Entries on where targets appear

..............................

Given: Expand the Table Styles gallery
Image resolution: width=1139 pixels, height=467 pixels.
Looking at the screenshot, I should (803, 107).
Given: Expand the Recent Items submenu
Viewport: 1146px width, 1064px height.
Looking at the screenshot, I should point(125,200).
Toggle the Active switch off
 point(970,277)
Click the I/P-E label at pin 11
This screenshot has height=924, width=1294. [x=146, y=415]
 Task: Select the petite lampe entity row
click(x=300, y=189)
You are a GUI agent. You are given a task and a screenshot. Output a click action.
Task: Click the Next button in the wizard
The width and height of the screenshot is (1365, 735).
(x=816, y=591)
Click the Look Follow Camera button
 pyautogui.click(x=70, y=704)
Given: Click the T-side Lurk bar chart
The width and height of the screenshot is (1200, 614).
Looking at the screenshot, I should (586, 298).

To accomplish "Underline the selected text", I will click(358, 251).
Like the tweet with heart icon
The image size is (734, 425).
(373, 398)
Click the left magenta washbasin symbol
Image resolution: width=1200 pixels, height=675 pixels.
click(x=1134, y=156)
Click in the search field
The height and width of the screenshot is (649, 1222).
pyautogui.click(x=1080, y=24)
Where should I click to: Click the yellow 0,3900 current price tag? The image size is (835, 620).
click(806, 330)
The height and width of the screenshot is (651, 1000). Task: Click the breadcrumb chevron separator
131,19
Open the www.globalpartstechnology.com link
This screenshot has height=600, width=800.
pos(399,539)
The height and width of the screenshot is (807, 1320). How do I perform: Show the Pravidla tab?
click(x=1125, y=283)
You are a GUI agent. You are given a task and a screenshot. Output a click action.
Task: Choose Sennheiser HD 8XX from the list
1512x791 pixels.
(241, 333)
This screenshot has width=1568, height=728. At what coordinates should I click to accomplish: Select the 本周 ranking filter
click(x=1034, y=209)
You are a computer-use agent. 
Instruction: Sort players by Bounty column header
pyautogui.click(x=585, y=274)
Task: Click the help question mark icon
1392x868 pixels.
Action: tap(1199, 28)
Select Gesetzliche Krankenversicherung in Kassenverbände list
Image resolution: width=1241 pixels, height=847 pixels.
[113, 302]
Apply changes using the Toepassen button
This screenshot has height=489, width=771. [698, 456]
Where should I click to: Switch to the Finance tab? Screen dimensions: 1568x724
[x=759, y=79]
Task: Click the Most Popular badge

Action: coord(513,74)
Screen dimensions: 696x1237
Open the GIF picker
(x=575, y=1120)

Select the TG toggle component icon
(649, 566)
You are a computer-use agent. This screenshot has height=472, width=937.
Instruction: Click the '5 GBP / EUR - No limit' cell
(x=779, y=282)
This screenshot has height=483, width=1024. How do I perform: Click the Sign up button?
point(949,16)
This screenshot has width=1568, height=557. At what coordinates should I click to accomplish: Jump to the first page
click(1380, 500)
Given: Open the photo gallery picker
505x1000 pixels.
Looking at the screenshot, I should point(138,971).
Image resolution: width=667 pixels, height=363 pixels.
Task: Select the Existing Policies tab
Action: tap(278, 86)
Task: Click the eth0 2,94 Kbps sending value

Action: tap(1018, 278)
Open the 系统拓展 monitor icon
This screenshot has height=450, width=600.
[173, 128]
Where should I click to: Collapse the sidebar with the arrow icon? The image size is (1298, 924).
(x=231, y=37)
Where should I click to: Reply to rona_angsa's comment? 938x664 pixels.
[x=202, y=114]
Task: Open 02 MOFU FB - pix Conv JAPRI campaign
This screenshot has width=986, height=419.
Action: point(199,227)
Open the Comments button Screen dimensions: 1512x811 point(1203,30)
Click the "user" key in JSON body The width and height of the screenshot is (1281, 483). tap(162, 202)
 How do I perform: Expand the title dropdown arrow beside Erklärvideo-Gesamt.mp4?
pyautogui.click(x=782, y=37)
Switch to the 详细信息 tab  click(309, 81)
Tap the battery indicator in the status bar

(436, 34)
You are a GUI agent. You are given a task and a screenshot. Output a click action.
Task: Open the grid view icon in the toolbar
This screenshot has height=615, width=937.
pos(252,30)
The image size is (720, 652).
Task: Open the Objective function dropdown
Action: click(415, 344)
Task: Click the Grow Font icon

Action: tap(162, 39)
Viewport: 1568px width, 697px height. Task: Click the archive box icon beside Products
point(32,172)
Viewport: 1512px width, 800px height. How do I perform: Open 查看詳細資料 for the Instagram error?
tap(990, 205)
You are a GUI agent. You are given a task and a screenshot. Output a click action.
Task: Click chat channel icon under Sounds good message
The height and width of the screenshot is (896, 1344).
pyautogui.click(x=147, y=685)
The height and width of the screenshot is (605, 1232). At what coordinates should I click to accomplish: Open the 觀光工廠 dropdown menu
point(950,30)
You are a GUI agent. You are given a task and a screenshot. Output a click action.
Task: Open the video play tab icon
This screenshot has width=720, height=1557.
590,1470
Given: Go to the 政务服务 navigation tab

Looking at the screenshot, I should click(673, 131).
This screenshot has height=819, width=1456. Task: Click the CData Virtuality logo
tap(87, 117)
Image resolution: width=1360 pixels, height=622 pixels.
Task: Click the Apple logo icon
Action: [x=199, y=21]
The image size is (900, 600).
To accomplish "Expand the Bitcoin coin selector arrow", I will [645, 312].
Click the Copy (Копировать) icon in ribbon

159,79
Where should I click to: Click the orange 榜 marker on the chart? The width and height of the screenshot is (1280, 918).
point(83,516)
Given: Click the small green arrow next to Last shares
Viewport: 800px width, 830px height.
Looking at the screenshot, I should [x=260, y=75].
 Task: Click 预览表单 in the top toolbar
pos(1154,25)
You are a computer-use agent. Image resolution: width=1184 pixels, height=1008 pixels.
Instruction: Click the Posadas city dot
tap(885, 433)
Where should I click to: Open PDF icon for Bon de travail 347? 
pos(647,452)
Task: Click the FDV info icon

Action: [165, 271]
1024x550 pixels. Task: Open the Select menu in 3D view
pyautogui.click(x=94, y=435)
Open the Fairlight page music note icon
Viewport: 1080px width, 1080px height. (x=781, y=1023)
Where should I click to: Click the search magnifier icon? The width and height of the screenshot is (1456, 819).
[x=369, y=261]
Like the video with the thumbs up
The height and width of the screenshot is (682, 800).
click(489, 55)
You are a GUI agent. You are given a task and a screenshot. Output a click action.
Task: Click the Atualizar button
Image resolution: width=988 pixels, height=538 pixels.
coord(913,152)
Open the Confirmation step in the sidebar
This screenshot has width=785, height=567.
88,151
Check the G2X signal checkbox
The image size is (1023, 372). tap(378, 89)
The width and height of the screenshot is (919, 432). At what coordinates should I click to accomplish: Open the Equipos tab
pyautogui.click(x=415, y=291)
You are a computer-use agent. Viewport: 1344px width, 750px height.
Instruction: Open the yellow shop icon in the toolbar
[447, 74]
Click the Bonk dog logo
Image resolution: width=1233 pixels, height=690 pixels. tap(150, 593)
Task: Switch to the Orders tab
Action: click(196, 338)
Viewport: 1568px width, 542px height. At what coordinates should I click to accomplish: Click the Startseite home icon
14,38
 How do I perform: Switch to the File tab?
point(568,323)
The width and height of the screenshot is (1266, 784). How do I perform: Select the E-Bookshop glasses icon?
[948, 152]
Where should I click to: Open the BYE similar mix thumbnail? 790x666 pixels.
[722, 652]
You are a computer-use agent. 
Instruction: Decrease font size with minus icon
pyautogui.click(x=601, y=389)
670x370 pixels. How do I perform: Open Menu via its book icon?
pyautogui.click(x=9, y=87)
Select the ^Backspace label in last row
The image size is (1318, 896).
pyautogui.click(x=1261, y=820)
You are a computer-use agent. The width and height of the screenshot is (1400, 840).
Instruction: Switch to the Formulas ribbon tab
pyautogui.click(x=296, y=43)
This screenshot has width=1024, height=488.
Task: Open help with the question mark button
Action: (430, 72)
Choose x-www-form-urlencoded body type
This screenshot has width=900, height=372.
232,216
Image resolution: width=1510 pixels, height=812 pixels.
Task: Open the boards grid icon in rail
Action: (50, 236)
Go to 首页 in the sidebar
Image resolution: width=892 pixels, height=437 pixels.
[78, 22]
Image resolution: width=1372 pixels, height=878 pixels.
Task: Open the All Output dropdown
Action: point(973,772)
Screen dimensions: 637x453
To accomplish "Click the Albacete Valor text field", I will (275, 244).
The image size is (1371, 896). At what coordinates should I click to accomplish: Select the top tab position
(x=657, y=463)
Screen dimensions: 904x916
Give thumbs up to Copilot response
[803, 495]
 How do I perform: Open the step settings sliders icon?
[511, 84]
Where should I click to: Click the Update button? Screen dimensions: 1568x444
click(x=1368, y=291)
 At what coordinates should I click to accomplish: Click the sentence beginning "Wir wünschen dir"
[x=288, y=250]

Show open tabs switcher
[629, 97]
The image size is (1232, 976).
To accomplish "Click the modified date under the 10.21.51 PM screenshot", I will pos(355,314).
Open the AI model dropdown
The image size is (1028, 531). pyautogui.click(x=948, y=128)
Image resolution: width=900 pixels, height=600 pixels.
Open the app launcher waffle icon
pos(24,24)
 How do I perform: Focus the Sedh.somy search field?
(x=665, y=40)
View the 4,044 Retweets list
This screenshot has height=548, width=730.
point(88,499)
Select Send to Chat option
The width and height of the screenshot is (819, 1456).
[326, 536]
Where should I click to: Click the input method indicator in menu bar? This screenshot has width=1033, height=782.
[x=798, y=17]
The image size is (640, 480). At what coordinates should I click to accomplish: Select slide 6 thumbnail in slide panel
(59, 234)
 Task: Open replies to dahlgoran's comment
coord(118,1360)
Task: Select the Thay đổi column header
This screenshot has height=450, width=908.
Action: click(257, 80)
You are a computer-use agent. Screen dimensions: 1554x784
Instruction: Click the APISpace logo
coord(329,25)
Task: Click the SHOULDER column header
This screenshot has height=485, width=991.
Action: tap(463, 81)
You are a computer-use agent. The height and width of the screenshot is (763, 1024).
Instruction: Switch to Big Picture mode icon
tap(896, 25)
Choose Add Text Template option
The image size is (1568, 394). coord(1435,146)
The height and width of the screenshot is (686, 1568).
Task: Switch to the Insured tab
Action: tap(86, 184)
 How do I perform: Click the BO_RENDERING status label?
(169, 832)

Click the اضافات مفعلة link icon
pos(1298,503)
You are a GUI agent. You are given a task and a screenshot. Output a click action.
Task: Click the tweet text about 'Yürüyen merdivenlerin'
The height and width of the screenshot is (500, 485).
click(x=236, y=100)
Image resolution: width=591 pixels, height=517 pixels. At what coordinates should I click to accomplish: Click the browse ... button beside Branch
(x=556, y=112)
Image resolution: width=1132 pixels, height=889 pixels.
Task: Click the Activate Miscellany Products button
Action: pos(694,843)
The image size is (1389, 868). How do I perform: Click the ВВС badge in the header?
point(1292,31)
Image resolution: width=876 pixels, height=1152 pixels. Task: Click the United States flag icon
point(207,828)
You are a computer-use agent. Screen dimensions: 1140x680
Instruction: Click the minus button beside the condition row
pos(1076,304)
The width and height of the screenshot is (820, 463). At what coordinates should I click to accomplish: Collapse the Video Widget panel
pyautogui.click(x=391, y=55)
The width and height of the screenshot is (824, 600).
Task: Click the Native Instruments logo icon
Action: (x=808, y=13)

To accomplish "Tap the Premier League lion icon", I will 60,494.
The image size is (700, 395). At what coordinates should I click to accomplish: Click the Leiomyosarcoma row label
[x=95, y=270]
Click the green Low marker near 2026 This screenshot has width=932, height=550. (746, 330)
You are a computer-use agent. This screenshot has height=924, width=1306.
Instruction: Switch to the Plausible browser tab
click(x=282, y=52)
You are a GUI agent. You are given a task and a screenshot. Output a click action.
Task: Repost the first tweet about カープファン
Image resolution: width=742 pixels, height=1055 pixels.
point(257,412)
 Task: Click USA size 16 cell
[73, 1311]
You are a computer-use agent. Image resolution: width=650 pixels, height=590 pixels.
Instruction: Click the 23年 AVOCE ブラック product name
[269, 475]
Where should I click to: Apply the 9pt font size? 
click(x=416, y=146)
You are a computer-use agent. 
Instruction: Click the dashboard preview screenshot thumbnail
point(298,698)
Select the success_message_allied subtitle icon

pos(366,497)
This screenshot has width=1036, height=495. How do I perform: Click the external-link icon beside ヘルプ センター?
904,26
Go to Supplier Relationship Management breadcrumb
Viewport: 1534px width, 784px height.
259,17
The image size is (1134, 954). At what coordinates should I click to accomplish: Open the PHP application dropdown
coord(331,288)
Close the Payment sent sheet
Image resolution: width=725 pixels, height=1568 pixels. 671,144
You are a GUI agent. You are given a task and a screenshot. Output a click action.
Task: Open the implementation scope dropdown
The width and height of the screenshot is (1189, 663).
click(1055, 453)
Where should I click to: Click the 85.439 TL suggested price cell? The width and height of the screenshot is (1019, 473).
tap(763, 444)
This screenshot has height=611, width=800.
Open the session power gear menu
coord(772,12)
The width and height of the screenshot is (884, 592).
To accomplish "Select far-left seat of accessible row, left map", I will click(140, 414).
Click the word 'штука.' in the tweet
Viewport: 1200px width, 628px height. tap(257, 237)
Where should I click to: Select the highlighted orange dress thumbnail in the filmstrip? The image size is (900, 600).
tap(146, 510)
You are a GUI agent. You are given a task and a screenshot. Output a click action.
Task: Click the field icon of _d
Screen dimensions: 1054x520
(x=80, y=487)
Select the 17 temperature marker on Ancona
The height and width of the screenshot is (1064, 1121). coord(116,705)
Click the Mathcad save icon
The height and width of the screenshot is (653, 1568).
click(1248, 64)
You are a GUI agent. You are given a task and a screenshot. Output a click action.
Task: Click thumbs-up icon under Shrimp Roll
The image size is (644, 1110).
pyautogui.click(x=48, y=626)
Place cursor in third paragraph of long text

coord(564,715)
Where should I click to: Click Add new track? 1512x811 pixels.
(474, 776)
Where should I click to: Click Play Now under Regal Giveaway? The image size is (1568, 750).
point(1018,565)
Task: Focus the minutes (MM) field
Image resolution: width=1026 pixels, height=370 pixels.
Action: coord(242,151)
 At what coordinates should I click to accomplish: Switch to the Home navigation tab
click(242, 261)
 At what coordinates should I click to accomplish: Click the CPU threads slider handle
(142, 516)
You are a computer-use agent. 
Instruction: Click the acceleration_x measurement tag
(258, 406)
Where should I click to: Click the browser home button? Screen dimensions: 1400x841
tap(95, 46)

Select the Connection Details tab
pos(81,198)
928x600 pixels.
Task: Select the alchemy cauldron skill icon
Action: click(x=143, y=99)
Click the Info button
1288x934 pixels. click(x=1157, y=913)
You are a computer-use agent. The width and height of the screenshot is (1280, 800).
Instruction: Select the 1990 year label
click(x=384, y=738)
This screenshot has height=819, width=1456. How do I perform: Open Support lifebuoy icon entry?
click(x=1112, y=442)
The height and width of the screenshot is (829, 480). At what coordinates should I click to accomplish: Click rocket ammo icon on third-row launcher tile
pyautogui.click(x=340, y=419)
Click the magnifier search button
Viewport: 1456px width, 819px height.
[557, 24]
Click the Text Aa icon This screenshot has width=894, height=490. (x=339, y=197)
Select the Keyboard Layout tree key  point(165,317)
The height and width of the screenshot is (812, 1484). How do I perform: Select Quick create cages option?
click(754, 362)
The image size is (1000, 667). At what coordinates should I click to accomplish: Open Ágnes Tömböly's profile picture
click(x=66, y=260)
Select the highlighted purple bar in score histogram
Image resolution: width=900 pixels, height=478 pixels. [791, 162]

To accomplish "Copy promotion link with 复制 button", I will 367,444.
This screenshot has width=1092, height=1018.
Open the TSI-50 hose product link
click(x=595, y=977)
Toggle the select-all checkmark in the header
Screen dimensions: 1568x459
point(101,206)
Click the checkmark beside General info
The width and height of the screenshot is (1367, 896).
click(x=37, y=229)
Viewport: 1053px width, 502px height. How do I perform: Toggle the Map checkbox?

..............................

## What is being asked
Rewrite the stretch from the start of the entries through the line containing "click(x=300, y=189)", with "Expand" replaced by "Open" and everything else unchanged.

## Complete response
Given: Open the Table Styles gallery
Image resolution: width=1139 pixels, height=467 pixels.
Looking at the screenshot, I should (803, 107).
Given: Open the Recent Items submenu
Viewport: 1146px width, 1064px height.
Looking at the screenshot, I should point(125,200).
Toggle the Active switch off
 point(970,277)
Click the I/P-E label at pin 11
This screenshot has height=924, width=1294. [x=146, y=415]
 Task: Select the petite lampe entity row
click(x=300, y=189)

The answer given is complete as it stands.